## [Task brief]
Among the lines below, take the one holding "WP All Import", the one holding "Liu (935, 12)", and all lines between them. Set them down exactly.

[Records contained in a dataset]
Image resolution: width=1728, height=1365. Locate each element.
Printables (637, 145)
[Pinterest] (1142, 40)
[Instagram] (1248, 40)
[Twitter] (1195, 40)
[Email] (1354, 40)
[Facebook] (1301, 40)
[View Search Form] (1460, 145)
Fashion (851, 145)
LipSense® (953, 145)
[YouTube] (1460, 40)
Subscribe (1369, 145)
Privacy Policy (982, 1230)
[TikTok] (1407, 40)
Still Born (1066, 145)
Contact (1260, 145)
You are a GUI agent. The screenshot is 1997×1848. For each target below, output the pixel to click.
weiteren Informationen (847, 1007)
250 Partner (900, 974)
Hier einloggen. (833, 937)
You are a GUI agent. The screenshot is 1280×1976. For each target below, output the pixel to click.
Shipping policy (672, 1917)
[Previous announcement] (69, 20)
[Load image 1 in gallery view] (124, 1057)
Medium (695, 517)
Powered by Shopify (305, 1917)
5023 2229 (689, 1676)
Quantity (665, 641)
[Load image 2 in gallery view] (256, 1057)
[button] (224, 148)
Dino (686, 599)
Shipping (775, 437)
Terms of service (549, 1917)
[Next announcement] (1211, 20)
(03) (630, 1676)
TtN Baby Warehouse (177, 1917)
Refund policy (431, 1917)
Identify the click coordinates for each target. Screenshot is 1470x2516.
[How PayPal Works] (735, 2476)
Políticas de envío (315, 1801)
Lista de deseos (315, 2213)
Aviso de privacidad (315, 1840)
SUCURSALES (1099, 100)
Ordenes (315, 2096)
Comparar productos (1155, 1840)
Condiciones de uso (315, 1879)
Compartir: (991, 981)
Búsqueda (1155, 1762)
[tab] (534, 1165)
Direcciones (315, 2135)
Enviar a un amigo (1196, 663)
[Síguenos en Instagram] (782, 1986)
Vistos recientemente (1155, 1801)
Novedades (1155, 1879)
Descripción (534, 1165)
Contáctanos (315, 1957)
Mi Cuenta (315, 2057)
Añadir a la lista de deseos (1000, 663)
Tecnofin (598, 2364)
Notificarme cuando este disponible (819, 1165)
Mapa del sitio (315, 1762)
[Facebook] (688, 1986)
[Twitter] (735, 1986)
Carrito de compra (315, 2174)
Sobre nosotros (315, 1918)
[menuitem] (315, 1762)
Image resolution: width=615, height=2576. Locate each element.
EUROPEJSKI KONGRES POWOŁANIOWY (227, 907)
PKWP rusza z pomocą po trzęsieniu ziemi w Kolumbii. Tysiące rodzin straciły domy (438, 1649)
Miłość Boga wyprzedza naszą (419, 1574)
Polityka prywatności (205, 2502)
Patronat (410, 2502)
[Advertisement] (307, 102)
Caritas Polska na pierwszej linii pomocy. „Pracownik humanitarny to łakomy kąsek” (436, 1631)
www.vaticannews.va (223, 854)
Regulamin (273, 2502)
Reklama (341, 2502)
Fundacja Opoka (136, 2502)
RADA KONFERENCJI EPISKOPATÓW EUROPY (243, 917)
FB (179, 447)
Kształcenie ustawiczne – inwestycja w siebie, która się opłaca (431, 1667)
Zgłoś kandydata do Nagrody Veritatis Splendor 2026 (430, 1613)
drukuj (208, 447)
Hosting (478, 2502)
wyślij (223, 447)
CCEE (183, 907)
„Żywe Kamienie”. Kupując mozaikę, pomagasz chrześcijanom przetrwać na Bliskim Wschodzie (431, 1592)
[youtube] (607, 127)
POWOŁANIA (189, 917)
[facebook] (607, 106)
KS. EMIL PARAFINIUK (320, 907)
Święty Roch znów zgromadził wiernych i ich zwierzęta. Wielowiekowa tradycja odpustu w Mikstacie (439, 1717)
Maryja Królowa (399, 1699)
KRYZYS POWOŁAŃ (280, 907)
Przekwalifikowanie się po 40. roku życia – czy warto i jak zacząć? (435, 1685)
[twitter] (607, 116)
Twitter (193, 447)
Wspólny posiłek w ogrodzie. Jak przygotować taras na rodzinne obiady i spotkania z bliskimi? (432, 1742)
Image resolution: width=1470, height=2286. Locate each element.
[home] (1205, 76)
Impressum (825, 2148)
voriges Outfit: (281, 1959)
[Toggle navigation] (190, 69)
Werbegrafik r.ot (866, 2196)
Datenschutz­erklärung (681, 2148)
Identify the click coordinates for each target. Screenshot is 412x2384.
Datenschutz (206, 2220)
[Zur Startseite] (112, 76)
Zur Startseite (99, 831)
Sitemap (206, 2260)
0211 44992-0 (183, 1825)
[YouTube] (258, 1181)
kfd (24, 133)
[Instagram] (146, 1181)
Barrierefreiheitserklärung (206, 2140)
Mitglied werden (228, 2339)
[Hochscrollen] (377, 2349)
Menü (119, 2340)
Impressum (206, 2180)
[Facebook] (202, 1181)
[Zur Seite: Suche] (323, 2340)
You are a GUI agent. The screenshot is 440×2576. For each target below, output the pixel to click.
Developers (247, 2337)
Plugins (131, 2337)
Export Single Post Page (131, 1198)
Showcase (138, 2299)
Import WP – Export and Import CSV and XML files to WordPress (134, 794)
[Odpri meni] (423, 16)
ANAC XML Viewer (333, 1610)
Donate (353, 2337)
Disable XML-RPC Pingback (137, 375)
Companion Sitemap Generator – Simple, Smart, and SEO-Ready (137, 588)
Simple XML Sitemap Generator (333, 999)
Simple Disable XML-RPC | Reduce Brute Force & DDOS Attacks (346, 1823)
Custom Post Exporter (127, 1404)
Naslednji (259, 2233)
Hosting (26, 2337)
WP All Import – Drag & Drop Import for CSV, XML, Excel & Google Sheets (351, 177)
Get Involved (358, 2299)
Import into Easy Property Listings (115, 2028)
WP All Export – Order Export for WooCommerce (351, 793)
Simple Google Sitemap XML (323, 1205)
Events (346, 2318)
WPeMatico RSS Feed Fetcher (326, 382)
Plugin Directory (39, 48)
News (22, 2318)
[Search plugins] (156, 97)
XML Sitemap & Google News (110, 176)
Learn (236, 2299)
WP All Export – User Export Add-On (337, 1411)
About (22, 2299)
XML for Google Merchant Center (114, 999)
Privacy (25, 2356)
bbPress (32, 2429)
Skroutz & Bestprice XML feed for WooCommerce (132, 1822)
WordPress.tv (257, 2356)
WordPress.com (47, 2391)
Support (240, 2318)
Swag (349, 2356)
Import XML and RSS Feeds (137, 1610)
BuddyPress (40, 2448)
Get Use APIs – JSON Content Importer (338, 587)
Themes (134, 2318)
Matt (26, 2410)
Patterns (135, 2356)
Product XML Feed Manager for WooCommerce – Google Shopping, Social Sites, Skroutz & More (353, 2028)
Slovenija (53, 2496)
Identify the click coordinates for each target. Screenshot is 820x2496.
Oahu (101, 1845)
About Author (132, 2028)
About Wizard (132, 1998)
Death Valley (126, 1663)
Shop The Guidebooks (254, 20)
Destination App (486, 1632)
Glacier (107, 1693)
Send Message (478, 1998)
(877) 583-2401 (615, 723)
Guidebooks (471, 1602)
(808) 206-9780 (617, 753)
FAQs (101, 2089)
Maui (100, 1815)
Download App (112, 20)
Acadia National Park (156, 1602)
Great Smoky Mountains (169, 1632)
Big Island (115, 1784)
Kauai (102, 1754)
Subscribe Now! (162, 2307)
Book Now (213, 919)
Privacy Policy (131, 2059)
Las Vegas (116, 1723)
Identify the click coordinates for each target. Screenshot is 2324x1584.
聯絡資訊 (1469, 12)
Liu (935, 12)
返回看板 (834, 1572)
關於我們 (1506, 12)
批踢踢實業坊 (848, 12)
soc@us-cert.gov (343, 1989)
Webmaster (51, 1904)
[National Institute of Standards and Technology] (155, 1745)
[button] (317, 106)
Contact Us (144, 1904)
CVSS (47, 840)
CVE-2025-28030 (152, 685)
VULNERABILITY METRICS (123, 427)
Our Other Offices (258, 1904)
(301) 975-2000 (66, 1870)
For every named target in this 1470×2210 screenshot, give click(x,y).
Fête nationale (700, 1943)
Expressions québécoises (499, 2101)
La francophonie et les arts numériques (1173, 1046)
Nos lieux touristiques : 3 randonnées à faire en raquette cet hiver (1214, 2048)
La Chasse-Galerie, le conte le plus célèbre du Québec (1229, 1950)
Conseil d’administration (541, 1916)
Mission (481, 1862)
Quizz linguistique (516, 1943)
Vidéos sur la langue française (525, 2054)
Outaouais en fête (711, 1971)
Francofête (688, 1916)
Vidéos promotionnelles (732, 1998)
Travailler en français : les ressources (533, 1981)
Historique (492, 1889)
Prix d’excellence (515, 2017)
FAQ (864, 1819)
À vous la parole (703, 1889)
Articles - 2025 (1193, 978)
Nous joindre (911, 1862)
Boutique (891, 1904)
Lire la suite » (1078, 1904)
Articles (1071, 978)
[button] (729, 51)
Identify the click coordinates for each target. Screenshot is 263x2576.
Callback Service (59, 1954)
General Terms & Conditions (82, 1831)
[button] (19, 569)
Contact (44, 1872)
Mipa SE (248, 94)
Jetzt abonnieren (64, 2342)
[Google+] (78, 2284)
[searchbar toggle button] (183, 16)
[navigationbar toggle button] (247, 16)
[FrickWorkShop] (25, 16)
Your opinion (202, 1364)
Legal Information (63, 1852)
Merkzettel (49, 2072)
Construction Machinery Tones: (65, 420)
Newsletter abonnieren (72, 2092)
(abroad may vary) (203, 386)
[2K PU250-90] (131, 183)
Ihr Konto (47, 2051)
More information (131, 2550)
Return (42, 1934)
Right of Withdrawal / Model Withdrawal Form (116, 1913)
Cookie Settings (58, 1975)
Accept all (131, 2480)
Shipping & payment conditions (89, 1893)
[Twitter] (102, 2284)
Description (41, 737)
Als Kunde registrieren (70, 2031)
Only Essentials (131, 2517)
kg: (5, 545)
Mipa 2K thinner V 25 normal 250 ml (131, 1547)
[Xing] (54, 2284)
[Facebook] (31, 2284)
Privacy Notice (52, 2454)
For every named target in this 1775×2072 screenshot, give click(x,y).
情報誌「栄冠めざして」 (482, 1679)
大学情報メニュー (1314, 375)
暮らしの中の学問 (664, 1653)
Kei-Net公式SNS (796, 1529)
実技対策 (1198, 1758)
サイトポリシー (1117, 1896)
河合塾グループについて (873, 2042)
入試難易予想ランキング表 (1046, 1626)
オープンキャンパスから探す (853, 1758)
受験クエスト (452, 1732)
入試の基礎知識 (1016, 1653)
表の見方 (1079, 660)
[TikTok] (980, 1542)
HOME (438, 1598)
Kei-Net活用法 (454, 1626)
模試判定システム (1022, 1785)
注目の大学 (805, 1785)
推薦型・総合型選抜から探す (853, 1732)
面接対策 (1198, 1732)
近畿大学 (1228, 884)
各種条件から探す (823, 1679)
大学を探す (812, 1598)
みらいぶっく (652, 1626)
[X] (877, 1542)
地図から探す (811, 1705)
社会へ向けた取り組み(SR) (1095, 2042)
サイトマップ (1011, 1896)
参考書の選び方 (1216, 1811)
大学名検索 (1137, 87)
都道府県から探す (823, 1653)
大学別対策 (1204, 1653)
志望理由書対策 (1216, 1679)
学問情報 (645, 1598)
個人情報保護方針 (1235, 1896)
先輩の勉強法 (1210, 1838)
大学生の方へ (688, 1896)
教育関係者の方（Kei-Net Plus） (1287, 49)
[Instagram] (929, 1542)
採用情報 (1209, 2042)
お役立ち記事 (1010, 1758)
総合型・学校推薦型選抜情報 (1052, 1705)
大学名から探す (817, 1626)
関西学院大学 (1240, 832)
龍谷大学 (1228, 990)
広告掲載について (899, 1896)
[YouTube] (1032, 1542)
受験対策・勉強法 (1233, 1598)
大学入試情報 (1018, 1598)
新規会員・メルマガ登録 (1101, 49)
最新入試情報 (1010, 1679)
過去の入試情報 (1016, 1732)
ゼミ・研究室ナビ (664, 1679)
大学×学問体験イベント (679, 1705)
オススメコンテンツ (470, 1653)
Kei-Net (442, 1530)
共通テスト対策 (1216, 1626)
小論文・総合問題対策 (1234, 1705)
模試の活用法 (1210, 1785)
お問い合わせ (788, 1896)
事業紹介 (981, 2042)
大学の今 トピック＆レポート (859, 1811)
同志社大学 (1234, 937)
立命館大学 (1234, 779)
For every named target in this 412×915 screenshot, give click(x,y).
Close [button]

## [Task output]
WP All Import – Drag & Drop Import for CSV, XML, Excel & Google Sheets (351, 177)
Get Involved (358, 2299)
Import into Easy Property Listings (115, 2028)
WP All Export – Order Export for WooCommerce (351, 793)
Simple Google Sitemap XML (323, 1205)
Events (346, 2318)
WPeMatico RSS Feed Fetcher (326, 382)
Plugin Directory (39, 48)
News (22, 2318)
[Search plugins] (156, 97)
XML Sitemap & Google News (110, 176)
Learn (236, 2299)
WP All Export – User Export Add-On (337, 1411)
About (22, 2299)
XML for Google Merchant Center (114, 999)
Privacy (25, 2356)
bbPress (32, 2429)
Skroutz & Bestprice XML feed for WooCommerce (132, 1822)
WordPress.tv (257, 2356)
WordPress.com (47, 2391)
Support (240, 2318)
Swag (349, 2356)
Import XML and RSS Feeds (137, 1610)
BuddyPress (40, 2448)
Get Use APIs – JSON Content Importer (338, 587)
Themes (134, 2318)
Matt (26, 2410)
Patterns (135, 2356)
Product XML Feed Manager for WooCommerce – Google Shopping, Social Sites, Skroutz & More (353, 2028)
Slovenija (53, 2496)
Identify the click coordinates for each target. Screenshot is 820x2496.
Oahu (101, 1845)
About Author (132, 2028)
About Wizard (132, 1998)
Death Valley (126, 1663)
Shop The Guidebooks (254, 20)
Destination App (486, 1632)
Glacier (107, 1693)
Send Message (478, 1998)
(877) 583-2401 (615, 723)
Guidebooks (471, 1602)
(808) 206-9780 (617, 753)
FAQs (101, 2089)
Maui (100, 1815)
Download App (112, 20)
Acadia National Park (156, 1602)
Great Smoky Mountains (169, 1632)
Big Island (115, 1784)
Kauai (102, 1754)
Subscribe Now! (162, 2307)
Book Now (213, 919)
Privacy Policy (131, 2059)
Las Vegas (116, 1723)
Identify the click coordinates for each target. Screenshot is 2324x1584.
聯絡資訊 (1469, 12)
Liu (935, 12)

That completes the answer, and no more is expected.